*TASK DIRECTIONS*: Could you transcribe exactly the lines from the one containing "1005x672 pixels. How" through the last line of the records below, leaving out the pictures?

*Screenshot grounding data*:
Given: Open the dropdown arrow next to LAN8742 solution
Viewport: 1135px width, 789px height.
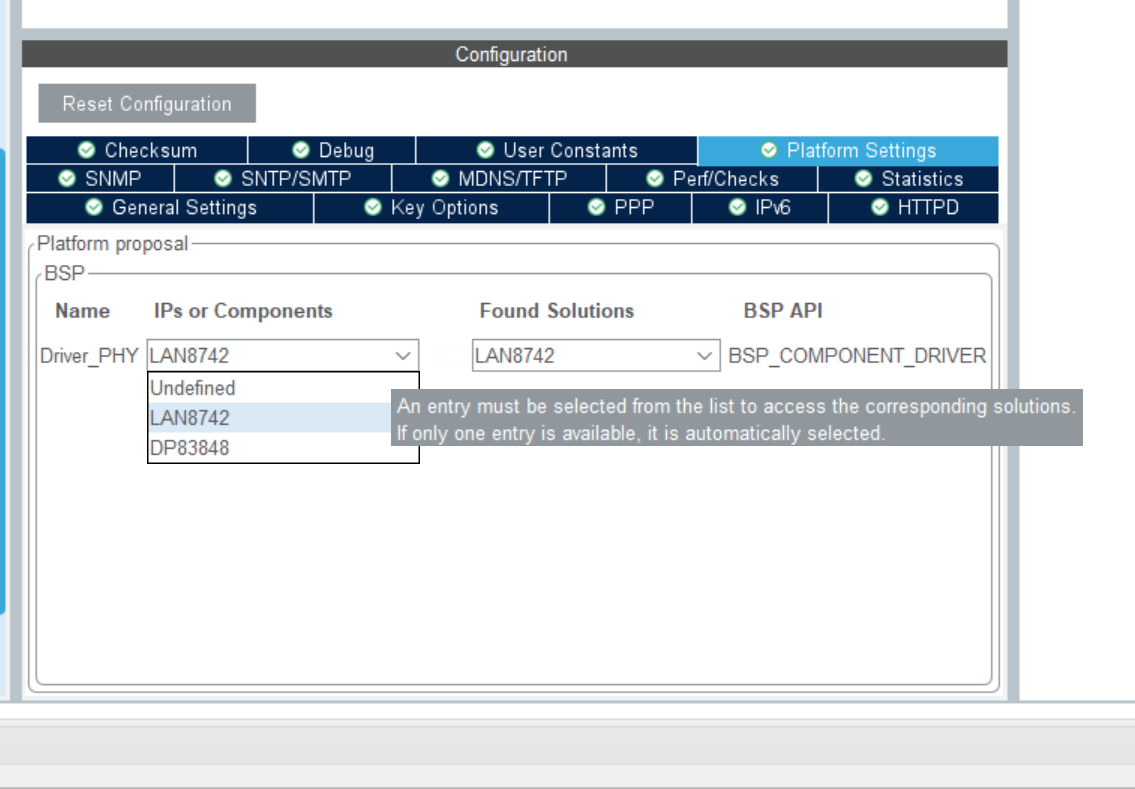Looking at the screenshot, I should point(702,356).
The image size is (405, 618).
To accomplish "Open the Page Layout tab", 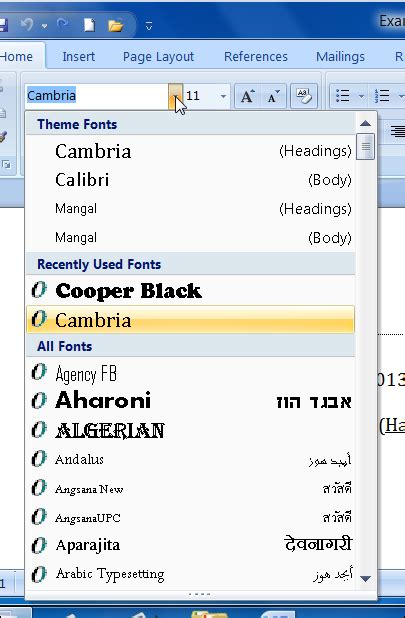I will click(158, 57).
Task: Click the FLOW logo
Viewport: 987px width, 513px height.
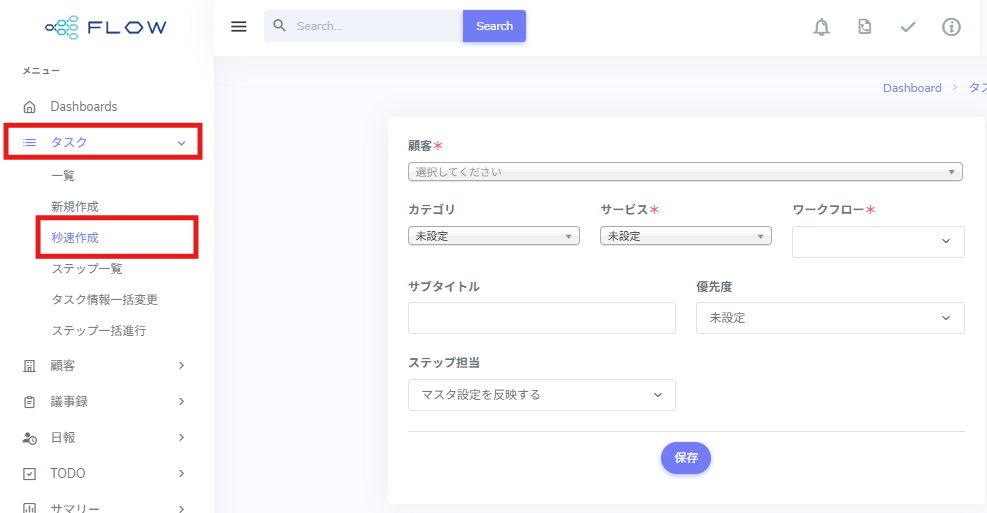Action: tap(106, 27)
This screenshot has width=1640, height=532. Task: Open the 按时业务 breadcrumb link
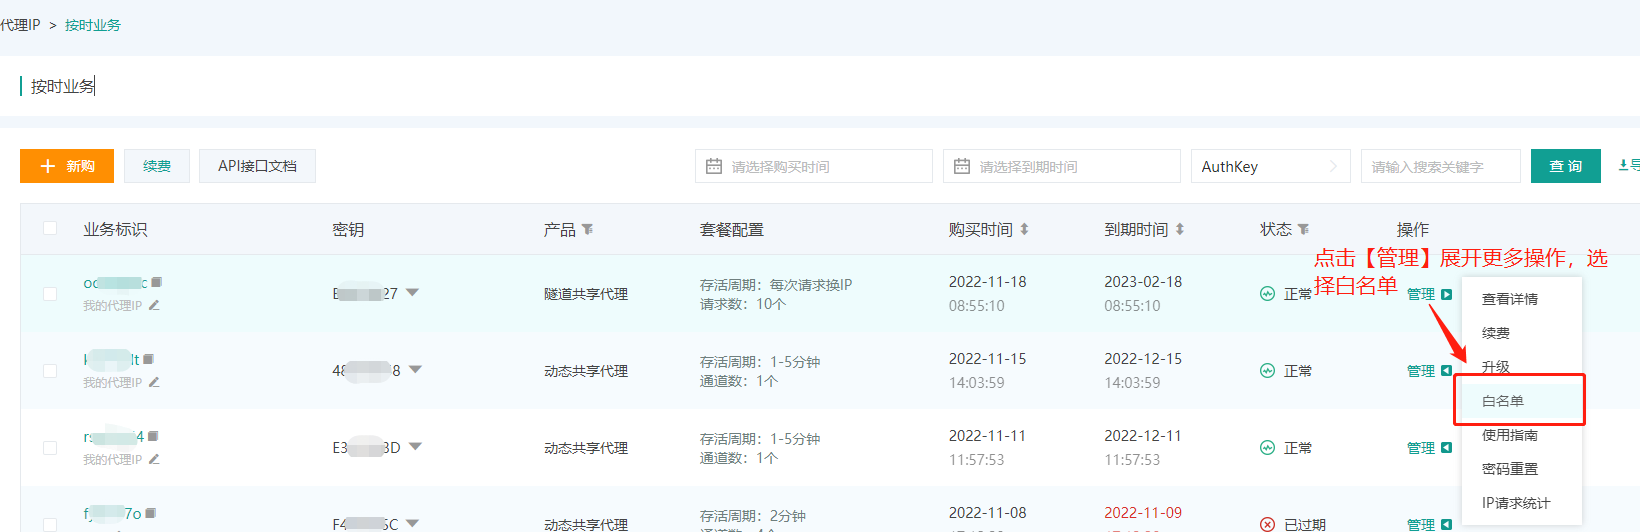click(x=93, y=25)
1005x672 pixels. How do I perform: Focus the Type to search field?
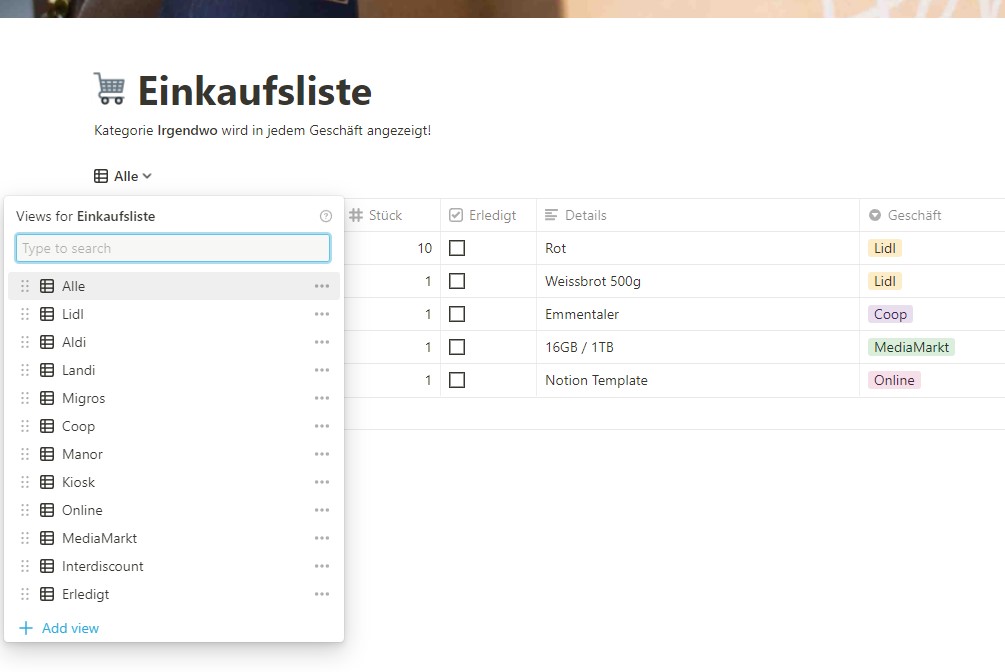click(173, 248)
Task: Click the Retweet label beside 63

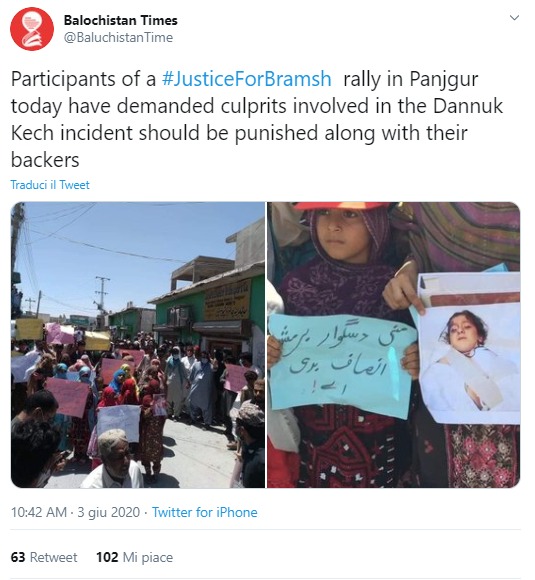Action: (54, 557)
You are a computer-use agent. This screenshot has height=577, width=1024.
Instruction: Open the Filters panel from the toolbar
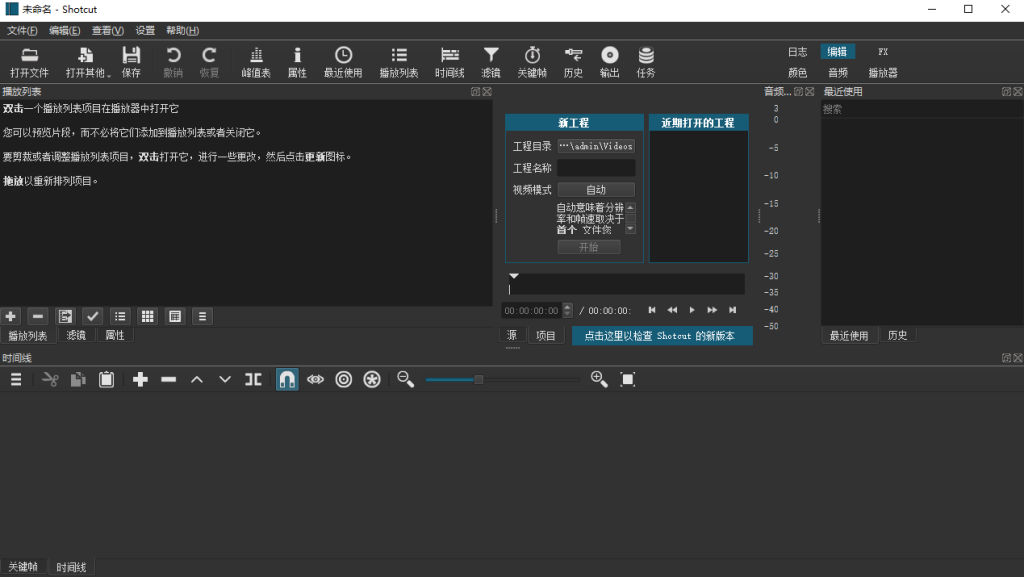tap(490, 60)
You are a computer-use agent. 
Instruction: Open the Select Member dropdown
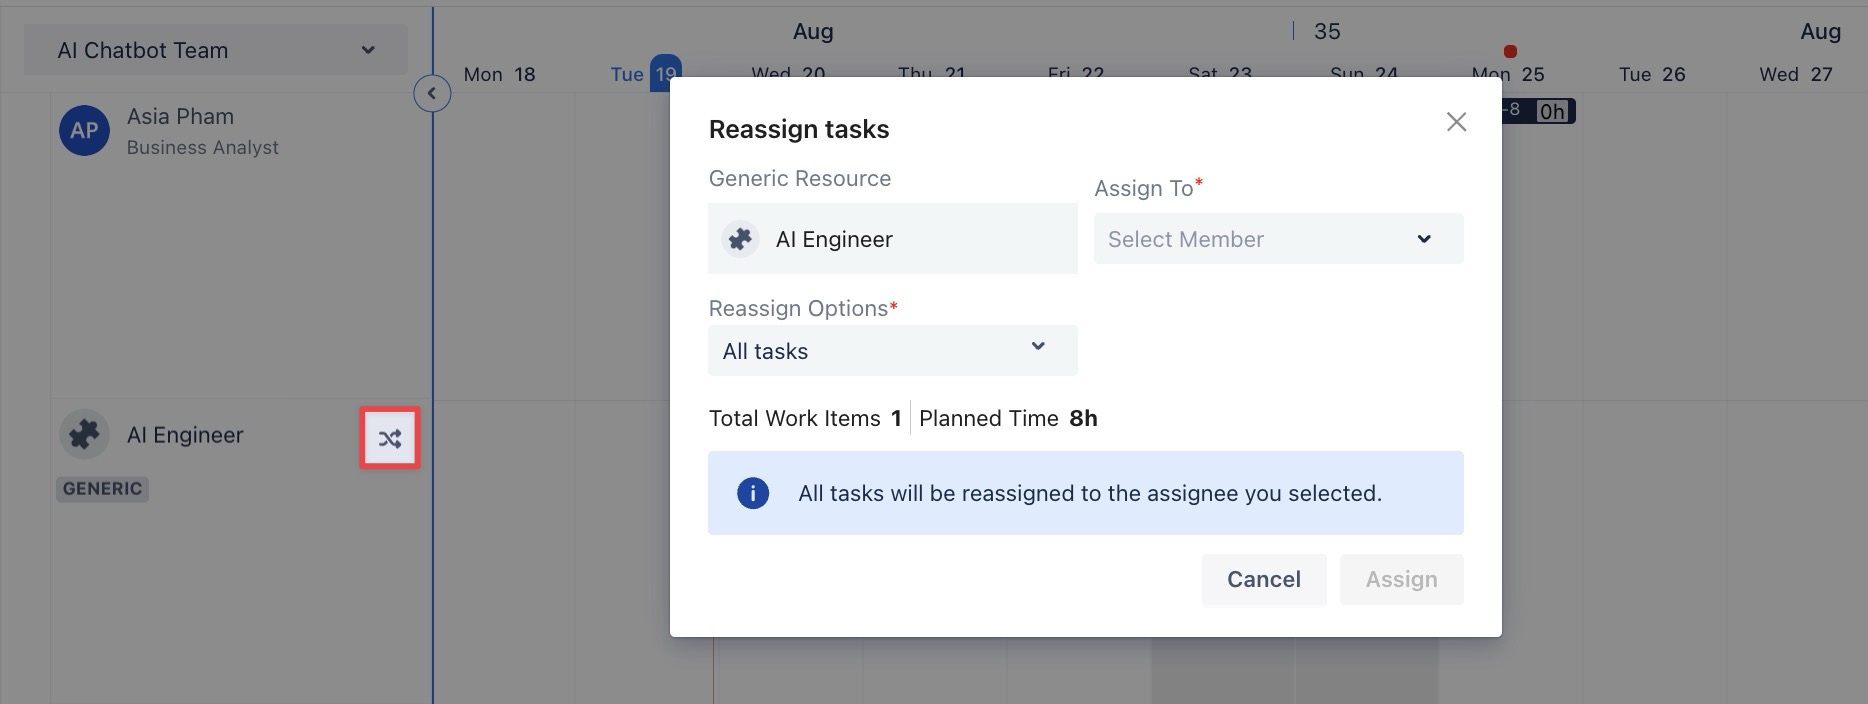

*TASK RESULT*:
1005x672 pixels. How do I perform: Focus the Type to search field?
click(173, 248)
Task: Click the Retweet label beside 63

Action: (54, 557)
You are a computer-use agent. This screenshot has height=577, width=1024.
Instruction: Open the Filters panel from the toolbar
tap(490, 60)
You are a computer-use agent. 
Instruction: Open the Select Member dropdown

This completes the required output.